La conferma arriva a valle di una giornata che ha allontanato definitivamente le promesse del governatore della Banca d’Italia Ignazio Visco, del numero uno della Bce Mario Draghi e dello stesso Grilli sulla ripresa economica “a partire da metà 2013″. Alla fine di aprile i segnali sulla situazione economica italiana sono infatti tutt’altro che rassicuranti. L’ultimo allarme proviene da Confindustria, che ha avvertito: “I danni provocati dalla recessione sono devastanti, comparabili a quelli di una guerra, e nonostante alcuni sintomi di stabilizzazione una svolta non è ancora affatto scontata”. Le parole di Fabio Minoli Rota, capo della comunicazione dell’associazione di imprenditori, seguono quelle di Jose Barroso. “La politica di austerità ha raggiunto i suoi limiti”, ha avvertito ieri il presidente della Commissione europea, sottolineando che “una politica che sia considerata solo di austerità non sarebbe sostenibile a livello sociale e politico”. Il portavoce dell’esecutivo Ue, Olivier Bailly, ha poi precisato che Barroso ha messo in guardia “da anni sui limiti dell’austerity” spiegando che “non c’è stata alcuna inversione di rotta”.

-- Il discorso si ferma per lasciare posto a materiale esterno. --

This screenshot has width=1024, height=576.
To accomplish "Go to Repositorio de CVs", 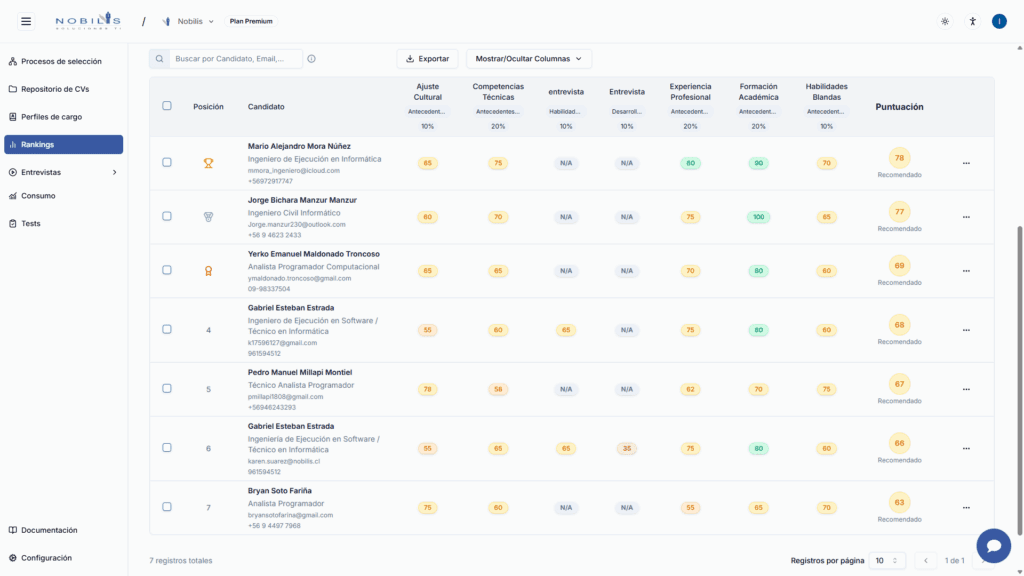I will click(x=55, y=89).
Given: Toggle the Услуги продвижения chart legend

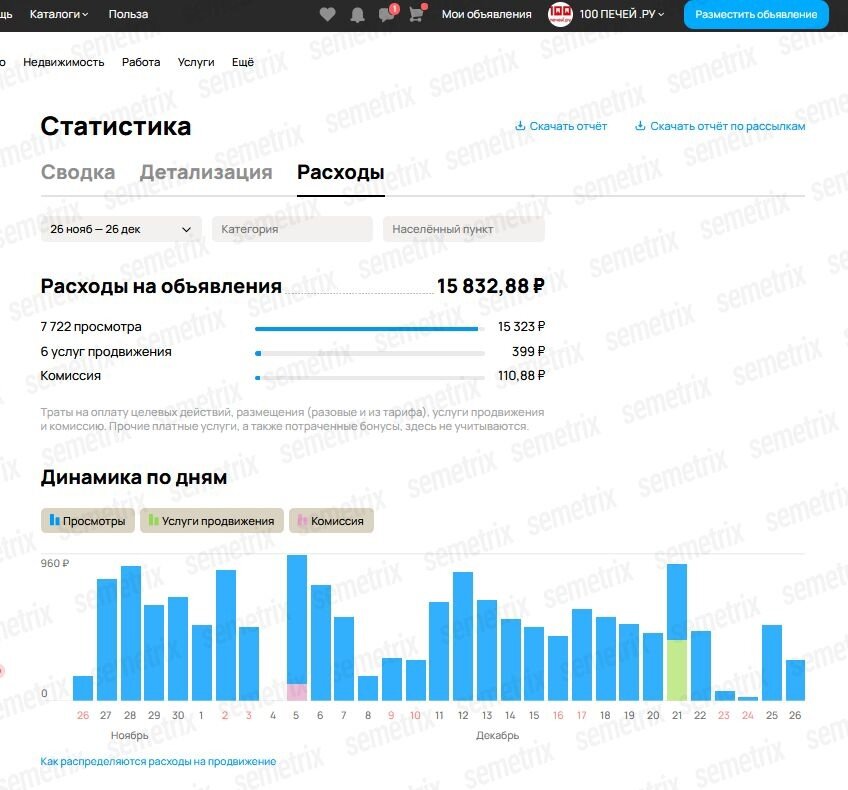Looking at the screenshot, I should (210, 520).
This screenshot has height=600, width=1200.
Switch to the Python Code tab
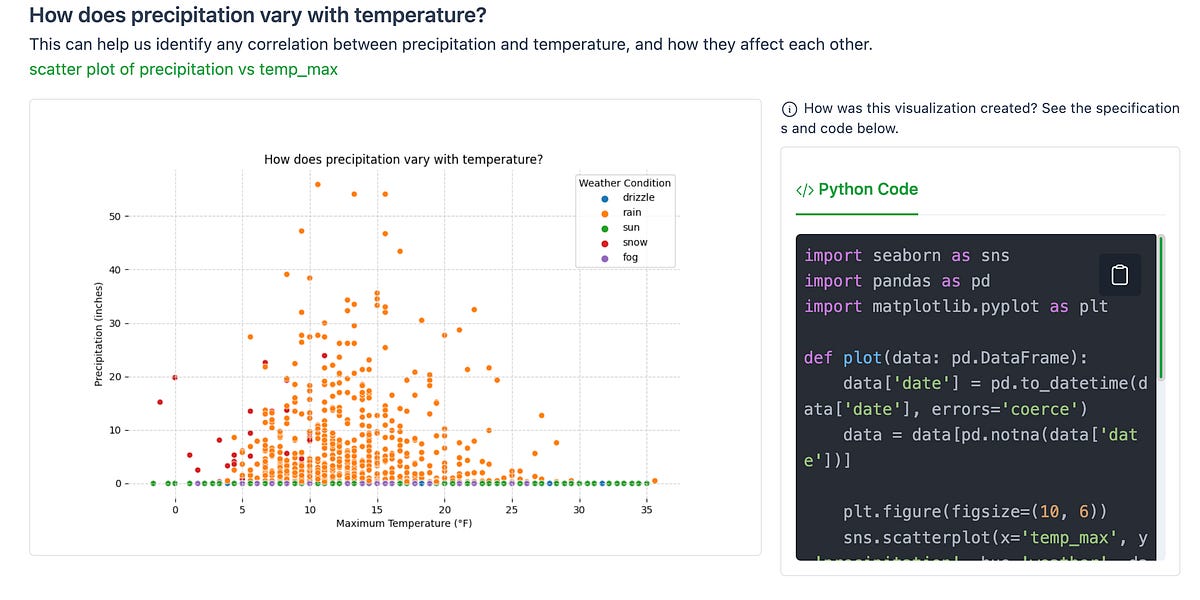[860, 188]
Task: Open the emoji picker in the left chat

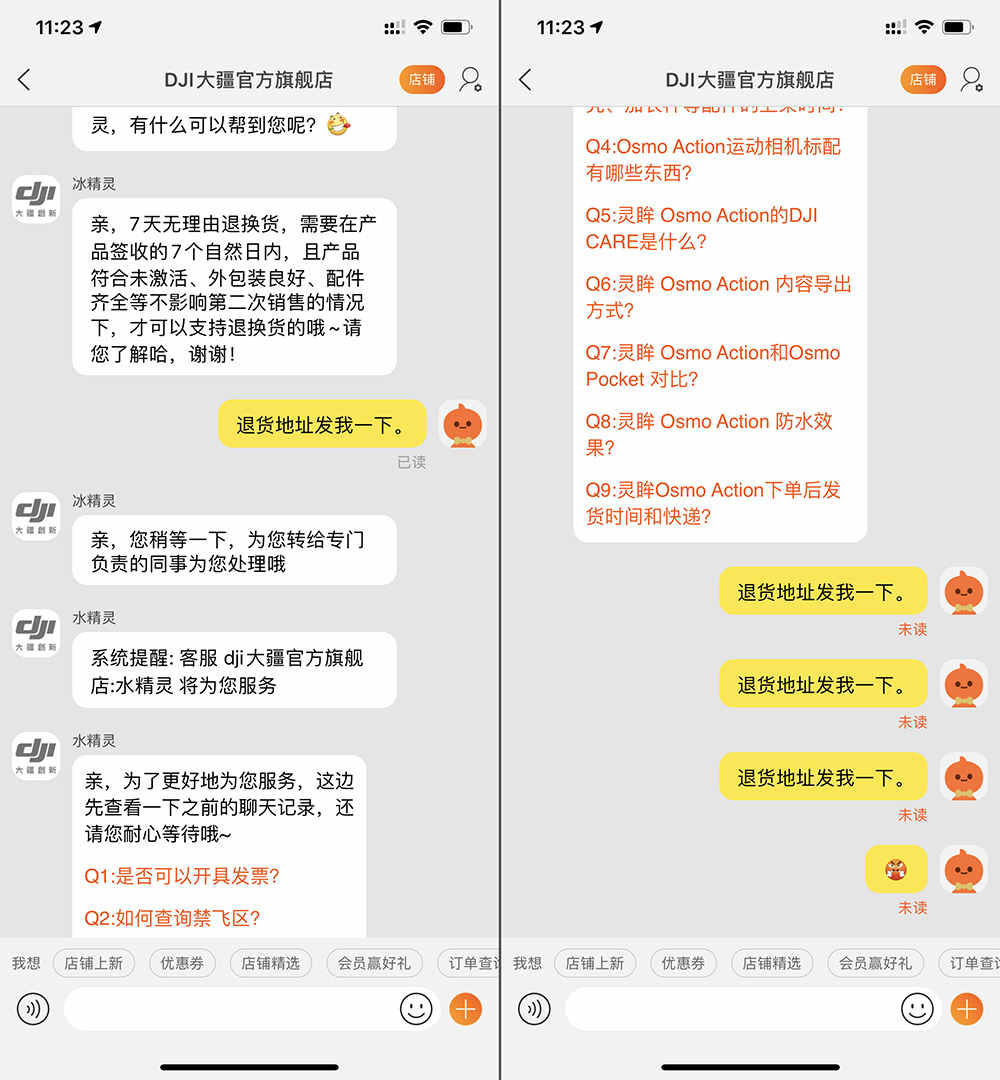Action: pos(417,1009)
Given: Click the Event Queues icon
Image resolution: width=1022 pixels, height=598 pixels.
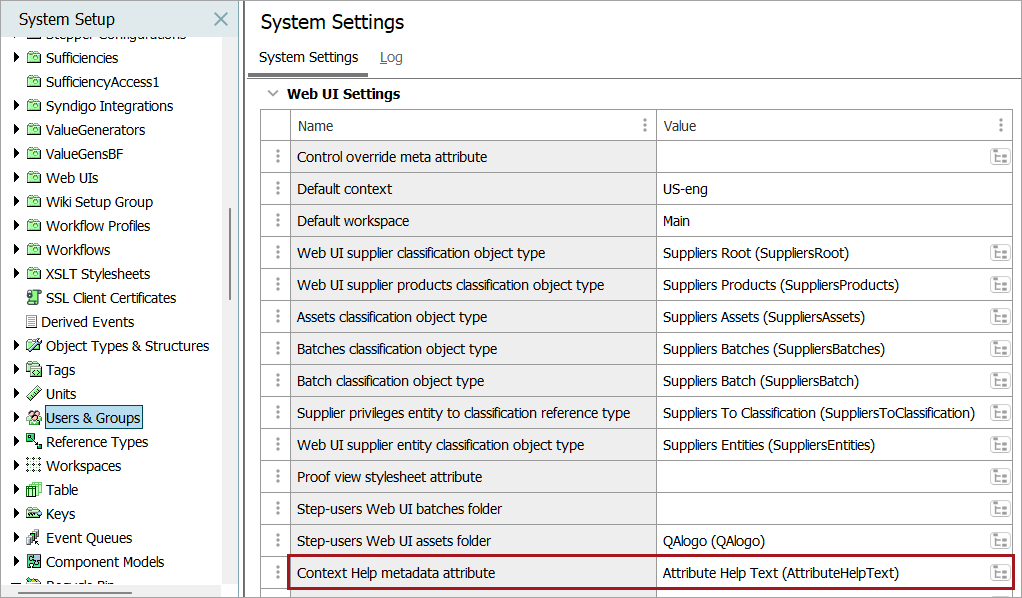Looking at the screenshot, I should (34, 538).
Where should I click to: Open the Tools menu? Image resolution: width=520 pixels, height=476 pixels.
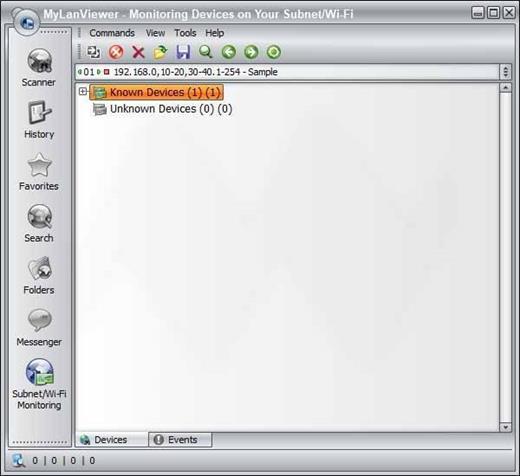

Un allarme più concreto proviene dai dati Eurostat sul deficit italiano, stimato nei giorni scorsi al 3 per cento nel 2012, in rialzo di 0,1 punti dalla stima provvisoria di febbraio. Bruxelles ha ricordato così che, mentre l’Italia non ha ancora un nuovo governo, la strada economica per il prossimo esecutivo è stretta e in salita. In questo contesto i dati pubblicati dall’Eurostat sono cruciali perché determineranno la decisione europea, attesa a fine maggio, in merito all’uscita o meno dell’Italia dalla procedura d’infrazione per deficit eccessivo.

E un segnale ancora più chiaro è stato dato dall’Istat, che ha scattato una fotografia dei nuclei familiari italiani sempre più poveri. Enrico Giovannini, presidente del centro di statistica, ha spiegato che oltre sette famiglie su 10, circa il 71 per cento, hanno modificato quantità e qualità dei prodotti alimentari acquistati, preferendo i discount alle grandi catene di distribuzione. E hanno quasi eliminato le spese per visite mediche, analisi cliniche e radiografie, mantenendo quelle per i medicinali.

Grilli, tuttavia, ha rassicurato che “le misure dell’anno di governo confermano che le riforme possono realmente cambiare il corso della crescita nel Paese”. E ha stimato che “se le stime attuali saranno confermate il raggiungimento del pareggio di bilancio per il 2015-2017 richiederà misure dello 0,6 per cento in termini cumulati”, precisando che si tratterà di una “parte normale del percorso di manutenzione dei conti e non di interventi strutturali”.